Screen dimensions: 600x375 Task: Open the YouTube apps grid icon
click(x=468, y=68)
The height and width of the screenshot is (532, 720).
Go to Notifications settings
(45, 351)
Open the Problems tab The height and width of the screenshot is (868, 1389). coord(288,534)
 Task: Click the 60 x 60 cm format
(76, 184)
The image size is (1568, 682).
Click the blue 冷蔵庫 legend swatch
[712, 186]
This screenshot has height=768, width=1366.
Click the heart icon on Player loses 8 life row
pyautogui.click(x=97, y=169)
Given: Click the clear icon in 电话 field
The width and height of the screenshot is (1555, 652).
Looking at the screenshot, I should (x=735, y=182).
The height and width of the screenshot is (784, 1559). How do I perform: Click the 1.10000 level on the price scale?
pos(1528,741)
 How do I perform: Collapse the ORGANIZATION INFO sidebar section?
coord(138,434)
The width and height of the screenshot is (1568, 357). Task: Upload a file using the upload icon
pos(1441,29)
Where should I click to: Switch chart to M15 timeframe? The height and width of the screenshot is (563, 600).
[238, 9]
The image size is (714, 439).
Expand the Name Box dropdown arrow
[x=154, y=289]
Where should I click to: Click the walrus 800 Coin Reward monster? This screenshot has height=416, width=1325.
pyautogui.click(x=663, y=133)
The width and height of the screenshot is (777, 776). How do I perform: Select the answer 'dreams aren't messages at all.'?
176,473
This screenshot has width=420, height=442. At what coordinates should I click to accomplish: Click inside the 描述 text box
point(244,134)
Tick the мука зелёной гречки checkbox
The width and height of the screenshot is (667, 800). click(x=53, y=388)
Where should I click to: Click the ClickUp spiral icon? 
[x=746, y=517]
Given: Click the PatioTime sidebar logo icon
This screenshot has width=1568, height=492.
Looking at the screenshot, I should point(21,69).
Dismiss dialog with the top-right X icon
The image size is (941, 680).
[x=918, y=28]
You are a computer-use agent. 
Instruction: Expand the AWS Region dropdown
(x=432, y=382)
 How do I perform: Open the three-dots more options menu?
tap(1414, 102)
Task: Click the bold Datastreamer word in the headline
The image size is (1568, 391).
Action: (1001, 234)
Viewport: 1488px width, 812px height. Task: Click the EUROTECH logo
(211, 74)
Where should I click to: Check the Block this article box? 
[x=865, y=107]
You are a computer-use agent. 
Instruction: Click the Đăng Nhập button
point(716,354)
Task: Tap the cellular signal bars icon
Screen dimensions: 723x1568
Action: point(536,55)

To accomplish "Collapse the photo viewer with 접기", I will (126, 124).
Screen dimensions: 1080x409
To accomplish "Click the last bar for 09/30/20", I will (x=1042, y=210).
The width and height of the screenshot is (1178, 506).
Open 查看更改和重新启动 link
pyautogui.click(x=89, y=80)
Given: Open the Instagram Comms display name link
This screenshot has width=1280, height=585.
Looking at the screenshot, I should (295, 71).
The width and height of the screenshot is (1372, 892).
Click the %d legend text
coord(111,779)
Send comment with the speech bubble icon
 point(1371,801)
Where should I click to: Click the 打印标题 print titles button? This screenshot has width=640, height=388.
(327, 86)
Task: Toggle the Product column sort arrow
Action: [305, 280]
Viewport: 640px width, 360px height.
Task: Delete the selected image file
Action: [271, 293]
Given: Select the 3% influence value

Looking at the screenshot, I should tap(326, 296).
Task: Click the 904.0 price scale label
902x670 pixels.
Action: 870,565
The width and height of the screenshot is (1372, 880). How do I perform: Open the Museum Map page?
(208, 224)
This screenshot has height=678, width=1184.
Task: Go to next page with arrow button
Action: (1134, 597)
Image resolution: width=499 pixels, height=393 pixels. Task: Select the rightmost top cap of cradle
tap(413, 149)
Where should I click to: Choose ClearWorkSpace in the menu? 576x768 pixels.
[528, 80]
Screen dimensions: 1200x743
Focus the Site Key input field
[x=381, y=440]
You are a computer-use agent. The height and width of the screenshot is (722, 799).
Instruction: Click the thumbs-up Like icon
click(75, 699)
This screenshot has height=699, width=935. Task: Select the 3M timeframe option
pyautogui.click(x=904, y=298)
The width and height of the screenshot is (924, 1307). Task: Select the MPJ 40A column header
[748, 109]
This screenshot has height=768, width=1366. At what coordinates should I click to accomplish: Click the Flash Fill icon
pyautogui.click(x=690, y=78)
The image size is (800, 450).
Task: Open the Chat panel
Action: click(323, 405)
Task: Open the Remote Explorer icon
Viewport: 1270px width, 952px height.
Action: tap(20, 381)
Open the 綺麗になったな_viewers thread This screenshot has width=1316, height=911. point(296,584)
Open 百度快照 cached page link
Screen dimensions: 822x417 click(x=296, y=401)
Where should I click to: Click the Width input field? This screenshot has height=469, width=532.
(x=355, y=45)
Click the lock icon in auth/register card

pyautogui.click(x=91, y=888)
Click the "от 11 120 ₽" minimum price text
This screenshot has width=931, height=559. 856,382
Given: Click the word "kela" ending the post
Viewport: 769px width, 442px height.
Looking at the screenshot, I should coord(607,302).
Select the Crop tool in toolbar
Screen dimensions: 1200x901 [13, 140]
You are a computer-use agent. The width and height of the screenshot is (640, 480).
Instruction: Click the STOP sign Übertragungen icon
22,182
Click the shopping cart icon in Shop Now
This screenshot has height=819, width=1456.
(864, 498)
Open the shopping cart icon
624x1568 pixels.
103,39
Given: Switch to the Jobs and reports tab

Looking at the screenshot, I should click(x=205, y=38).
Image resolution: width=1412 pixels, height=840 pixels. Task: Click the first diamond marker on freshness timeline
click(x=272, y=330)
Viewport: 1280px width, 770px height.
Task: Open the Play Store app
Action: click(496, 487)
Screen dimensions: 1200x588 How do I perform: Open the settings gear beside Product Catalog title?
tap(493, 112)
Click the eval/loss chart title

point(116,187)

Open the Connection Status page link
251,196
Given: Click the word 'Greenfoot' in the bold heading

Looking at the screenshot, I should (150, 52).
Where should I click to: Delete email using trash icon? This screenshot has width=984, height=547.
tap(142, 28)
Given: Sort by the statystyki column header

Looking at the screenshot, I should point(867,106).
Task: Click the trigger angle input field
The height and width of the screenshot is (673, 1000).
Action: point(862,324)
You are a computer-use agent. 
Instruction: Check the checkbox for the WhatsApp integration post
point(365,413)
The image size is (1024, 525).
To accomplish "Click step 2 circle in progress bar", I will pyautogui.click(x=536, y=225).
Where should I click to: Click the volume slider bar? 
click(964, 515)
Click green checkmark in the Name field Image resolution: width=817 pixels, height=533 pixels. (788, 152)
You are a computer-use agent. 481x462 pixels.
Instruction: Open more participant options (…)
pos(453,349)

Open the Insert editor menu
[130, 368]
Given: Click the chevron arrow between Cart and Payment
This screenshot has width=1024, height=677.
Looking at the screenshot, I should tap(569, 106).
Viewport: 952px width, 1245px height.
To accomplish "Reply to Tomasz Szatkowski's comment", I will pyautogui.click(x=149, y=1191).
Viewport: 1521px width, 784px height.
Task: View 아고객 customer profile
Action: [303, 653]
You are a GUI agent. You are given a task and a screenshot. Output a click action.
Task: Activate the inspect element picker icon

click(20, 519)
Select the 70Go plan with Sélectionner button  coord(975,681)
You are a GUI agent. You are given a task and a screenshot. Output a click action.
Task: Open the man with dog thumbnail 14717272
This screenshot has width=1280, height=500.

::::::::

▶ **WHAT THIS TASK INVOLVES**: Pull out each line of the data above that contains the word "dropdown", and copy those lines in full.

▶ **RESPONSE TO THIS TASK**:
Expand the Name Box dropdown arrow
Instruction: Expand the AWS Region dropdown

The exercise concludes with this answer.